2002-12-20 09:00:37

by Kamble, Nitin A

[permalink] [raw]
Subject: [PATCH] IRQ distribution in the 2.5.52 kernel

Hello All,

We were looking at the performance impact of the IRQ routing from the 2.5.52 Linux kernel. This email includes some of our findings about the way the interrupts are getting moved in the 2.5.52 kernel. Also there is discussion and a patch for a new implementation. Let me know what you think at [email protected]

Current implementation:
======================
We have found that the existing implementation works well on IA32 SMP systems with light load of interrupts. Also we noticed that it is not working that well under heavy interrupt load conditions on these SMP systems. The observations are:

* Interrupt load of each IRQ is getting balanced on CPUs independent of load of other IRQs. Also the current implementation moves the IRQs randomly. This works well when the interrupt load is light. But we start seeing imbalance of interrupt load with existence of multiple heavy interrupt sources. Frequently multiple heavily loaded IRQs gets moved to a single CPU while other CPUs stay very lightly loaded. To achieve a good interrupts load balance, it is important to consider the load of all the interrupts together.
This further can be explained with an example of 4 CPUs and 4 heavy interrupt sources. With the existing random movement approach, the chance of each of these heavy interrupt sources moving to separate CPUs is: (4/4)*(3/4)*(2/4)*(1/4) = 3/16. It means 13/16 = 81.25% of the time the situation is, some CPUs are very lightly loaded and some are loaded with multiple heavy interrupts. This causes the interrupt load imbalance and results in less performance. In a case of 2 CPUs and 2 heavily loaded interrupt sources, this imbalance happens 1/2 = 50% of the times. This issue becomes more and more severe with increasing number of heavy interrupt sources.
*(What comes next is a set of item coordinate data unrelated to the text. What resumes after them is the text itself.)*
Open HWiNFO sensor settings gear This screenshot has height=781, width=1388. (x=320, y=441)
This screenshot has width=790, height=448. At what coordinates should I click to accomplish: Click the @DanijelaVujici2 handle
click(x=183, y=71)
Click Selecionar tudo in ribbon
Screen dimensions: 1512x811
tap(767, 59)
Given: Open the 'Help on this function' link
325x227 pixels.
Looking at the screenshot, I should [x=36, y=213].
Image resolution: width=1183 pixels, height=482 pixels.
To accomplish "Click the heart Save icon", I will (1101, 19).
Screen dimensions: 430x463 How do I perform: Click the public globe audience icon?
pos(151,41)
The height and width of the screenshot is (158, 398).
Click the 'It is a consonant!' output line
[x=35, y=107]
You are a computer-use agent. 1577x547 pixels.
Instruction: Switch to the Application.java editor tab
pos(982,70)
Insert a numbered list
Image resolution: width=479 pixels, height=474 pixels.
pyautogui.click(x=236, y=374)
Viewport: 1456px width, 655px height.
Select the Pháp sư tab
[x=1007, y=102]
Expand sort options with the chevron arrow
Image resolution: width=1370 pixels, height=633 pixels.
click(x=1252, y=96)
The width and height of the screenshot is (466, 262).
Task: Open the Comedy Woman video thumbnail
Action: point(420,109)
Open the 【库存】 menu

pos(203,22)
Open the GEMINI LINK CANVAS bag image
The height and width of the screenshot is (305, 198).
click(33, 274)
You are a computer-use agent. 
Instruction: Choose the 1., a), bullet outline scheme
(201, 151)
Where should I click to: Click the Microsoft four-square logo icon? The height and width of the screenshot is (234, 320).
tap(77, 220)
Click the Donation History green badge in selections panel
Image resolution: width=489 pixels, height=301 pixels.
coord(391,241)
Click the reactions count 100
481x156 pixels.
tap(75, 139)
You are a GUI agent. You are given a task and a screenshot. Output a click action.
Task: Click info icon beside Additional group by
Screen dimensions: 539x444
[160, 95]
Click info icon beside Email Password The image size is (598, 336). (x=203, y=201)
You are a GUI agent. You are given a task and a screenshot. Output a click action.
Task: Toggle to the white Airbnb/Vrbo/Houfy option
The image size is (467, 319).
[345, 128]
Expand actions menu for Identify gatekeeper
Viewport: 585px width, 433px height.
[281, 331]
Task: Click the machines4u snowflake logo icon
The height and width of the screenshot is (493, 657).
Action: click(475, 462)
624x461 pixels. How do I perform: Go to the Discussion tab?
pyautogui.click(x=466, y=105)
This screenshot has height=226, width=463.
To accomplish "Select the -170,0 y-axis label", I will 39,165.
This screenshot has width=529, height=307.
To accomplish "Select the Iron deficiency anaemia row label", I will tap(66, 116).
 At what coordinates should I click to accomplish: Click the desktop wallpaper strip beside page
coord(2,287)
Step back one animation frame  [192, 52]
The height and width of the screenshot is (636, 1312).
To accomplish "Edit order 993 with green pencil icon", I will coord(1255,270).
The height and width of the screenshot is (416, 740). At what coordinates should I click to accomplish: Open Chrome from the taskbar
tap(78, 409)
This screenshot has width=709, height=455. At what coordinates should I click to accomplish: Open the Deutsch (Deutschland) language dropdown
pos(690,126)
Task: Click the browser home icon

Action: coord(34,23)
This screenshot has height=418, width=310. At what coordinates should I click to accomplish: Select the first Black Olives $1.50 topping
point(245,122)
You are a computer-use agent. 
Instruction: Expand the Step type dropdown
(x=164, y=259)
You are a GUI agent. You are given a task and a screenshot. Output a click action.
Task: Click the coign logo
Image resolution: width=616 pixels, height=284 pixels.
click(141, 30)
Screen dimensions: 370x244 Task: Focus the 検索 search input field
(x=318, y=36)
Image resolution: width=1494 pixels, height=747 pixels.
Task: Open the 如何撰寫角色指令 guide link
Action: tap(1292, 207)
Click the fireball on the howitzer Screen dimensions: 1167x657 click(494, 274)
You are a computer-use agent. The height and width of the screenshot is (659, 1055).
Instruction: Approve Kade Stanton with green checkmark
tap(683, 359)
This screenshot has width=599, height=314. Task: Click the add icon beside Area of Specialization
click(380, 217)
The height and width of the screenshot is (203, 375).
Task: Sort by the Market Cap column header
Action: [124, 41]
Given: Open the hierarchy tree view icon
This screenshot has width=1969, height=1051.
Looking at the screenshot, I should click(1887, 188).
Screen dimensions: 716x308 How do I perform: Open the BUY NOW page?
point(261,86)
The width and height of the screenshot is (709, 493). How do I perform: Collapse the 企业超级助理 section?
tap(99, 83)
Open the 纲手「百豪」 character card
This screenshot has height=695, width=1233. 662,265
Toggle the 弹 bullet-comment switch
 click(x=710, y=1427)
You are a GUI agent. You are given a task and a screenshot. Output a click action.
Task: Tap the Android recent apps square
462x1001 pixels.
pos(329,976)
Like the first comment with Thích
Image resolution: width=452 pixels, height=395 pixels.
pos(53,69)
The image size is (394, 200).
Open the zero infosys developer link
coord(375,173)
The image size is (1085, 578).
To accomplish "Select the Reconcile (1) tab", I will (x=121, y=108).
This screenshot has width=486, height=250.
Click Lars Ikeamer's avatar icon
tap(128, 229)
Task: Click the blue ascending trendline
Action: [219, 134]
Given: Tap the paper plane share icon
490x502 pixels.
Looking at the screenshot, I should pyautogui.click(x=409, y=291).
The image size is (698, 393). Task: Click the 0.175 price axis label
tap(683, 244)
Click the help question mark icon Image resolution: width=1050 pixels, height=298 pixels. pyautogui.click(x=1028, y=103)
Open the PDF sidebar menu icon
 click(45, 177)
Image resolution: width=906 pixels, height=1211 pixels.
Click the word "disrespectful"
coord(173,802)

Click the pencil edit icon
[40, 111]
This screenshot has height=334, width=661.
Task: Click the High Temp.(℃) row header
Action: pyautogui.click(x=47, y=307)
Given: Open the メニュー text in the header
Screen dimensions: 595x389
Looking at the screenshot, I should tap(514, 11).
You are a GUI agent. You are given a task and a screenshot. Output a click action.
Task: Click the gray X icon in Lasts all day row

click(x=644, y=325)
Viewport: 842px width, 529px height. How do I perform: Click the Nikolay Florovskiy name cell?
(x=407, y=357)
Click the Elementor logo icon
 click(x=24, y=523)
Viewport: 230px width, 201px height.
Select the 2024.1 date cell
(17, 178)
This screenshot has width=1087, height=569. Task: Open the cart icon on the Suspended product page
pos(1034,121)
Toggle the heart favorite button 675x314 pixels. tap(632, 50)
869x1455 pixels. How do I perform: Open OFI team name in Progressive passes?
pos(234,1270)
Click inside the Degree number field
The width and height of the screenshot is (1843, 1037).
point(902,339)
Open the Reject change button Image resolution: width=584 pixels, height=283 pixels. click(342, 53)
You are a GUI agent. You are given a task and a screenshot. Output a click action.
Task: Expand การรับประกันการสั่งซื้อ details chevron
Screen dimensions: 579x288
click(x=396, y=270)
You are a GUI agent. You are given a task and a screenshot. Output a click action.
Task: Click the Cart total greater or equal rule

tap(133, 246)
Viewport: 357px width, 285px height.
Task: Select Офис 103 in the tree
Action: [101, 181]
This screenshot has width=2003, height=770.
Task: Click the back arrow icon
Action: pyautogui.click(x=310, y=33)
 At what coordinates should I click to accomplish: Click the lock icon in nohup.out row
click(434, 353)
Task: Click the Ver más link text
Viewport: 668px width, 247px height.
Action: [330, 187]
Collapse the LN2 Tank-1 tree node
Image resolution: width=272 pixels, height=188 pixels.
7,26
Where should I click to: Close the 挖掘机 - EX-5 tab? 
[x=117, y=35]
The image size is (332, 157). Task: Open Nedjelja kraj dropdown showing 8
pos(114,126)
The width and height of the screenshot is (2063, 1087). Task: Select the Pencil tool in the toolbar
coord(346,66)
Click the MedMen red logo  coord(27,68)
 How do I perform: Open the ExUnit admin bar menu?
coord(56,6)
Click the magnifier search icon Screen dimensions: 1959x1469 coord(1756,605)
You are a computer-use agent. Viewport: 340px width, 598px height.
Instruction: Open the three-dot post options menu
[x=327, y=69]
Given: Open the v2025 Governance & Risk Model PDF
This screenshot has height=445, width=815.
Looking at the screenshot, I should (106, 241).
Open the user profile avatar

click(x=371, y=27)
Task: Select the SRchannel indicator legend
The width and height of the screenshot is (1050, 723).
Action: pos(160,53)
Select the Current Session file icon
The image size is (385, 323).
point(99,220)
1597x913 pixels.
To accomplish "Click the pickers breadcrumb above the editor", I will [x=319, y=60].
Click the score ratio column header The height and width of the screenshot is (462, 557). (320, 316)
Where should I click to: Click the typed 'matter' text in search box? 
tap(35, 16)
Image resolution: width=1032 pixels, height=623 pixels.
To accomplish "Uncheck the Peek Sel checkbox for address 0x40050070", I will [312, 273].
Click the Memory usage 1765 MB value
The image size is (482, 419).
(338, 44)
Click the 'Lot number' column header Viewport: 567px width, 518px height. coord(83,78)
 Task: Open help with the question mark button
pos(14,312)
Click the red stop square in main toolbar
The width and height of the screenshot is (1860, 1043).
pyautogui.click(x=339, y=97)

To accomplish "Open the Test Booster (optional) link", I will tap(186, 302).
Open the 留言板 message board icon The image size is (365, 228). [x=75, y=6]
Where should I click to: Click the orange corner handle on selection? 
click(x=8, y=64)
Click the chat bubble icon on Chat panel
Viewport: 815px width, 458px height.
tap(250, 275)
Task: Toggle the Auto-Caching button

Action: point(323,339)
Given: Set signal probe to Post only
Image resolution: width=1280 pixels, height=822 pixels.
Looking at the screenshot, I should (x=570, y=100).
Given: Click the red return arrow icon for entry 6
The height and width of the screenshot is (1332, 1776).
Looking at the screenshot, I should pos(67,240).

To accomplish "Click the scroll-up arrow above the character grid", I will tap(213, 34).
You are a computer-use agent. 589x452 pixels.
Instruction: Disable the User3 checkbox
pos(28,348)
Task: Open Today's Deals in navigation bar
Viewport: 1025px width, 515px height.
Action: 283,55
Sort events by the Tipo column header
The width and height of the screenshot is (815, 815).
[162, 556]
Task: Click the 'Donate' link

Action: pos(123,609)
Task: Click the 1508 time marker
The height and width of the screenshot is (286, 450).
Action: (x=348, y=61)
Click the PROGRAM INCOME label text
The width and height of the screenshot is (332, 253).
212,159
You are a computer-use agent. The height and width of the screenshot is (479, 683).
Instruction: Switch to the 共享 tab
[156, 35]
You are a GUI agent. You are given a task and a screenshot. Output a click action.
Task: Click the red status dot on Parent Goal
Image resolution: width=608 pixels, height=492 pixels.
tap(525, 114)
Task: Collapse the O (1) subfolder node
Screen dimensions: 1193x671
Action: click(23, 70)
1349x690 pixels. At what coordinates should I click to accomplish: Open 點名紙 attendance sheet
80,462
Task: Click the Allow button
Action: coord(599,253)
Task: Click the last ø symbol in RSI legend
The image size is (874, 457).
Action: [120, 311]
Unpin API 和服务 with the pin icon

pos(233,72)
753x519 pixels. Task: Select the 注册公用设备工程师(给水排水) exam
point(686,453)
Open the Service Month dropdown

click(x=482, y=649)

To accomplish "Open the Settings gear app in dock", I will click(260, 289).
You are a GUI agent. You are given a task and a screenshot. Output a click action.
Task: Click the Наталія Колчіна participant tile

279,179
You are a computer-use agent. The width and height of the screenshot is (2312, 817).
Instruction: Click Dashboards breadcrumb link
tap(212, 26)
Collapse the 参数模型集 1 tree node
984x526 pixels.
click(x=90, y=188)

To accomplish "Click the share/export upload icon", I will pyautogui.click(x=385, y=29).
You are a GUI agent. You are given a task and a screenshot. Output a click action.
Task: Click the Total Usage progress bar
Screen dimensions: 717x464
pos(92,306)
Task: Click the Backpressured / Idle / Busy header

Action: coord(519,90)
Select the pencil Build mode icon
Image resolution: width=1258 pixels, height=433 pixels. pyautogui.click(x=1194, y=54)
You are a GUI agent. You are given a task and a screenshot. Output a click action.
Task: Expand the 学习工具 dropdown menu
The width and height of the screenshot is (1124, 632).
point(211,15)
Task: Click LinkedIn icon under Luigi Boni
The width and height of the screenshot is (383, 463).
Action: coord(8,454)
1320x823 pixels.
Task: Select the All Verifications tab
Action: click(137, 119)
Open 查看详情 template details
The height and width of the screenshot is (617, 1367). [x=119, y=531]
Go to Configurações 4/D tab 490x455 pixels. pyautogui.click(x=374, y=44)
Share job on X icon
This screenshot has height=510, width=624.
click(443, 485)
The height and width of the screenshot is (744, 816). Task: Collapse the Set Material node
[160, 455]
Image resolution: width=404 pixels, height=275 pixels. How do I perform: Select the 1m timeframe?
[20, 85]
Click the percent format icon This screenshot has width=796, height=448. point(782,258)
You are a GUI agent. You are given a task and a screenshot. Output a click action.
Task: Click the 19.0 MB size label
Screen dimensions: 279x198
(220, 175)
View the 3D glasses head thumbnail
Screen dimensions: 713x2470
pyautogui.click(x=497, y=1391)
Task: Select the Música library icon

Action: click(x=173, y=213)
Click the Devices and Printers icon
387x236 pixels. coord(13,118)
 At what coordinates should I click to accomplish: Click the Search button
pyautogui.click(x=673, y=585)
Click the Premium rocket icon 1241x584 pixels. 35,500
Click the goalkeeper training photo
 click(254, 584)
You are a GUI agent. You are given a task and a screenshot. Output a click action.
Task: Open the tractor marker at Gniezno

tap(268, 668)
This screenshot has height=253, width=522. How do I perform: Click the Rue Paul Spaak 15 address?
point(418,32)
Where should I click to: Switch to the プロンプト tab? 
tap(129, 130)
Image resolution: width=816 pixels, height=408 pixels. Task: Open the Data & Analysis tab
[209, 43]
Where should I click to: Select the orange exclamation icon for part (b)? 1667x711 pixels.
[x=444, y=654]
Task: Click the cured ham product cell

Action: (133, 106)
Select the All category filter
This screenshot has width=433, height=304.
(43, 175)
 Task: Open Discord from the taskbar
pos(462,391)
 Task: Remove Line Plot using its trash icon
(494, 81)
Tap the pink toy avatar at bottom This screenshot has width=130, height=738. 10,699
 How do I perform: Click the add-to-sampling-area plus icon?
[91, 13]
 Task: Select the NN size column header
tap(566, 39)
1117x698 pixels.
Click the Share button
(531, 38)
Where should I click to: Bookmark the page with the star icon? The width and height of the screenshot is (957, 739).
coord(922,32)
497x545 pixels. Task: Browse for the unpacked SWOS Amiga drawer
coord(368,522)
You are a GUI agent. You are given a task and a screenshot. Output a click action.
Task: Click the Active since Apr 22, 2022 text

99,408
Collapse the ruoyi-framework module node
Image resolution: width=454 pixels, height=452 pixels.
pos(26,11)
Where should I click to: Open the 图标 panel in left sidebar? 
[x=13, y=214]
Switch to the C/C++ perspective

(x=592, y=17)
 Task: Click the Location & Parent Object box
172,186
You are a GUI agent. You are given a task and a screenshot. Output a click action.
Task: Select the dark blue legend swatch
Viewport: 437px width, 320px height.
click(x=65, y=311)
* Another interesting observation is: We cannot see the imbalance of the interrupt load from /proc/interrupts. (/proc/interrupts shows the cumulative load of interrupts on all CPUs.) If the interrupt load is imbalanced and this imbalance is getting rotated among CPUs continuously, then /proc/interrupts will still show that the interrupt load is going to processors very evenly. Currently at the frequency (HZ/50) at which IRQs are moved across CPUs, it is not possible to see any interrupt load imbalance happening.

* We have also found that, in certain cases the static IRQ binding performs better than the existing kernel distribution of interrupt load. The reason is, in a well-balanced interrupt load situations, these interrupts are unnecessarily getting frequently moved across CPUs. This adds an extra overhead; also it takes off the CPU cache warmth benefits.
This came out from the performance measurements done on a 4-way HT (8 logical processors) Pentium 4 Xeon system running 8 copies of netperf. The 4 NICs in the system taking different IRQs generated sizable interrupt load with the help of connected clients.

Here the netperf transactions/sec throughput numbers observed are:

IRQs nicely manually bound to CPUs: 56.20K
The current kernel implementation of IRQ movement: 50.05K
-----------------------
The static binding of IRQs has performed 12.28% better than the current IRQ movement implemented in the kernel.

* The current implementation does not distinguish siblings from the HT (Hyper-Threading(tm)) enabled CPUs. It will be beneficial to balance the interrupt load with respect to processor packages first, and then among logical CPUs inside processor packages.
For example if we have 2 heavy interrupt sources and 2 processor packages (4 logical CPUs); Assigning both the heavy interrupt sources in different processor packages is better, it will use different execution resources from the different processor packages.



New revised implementation:
==========================
We also have been working on a new implementation. The following points are in main focus.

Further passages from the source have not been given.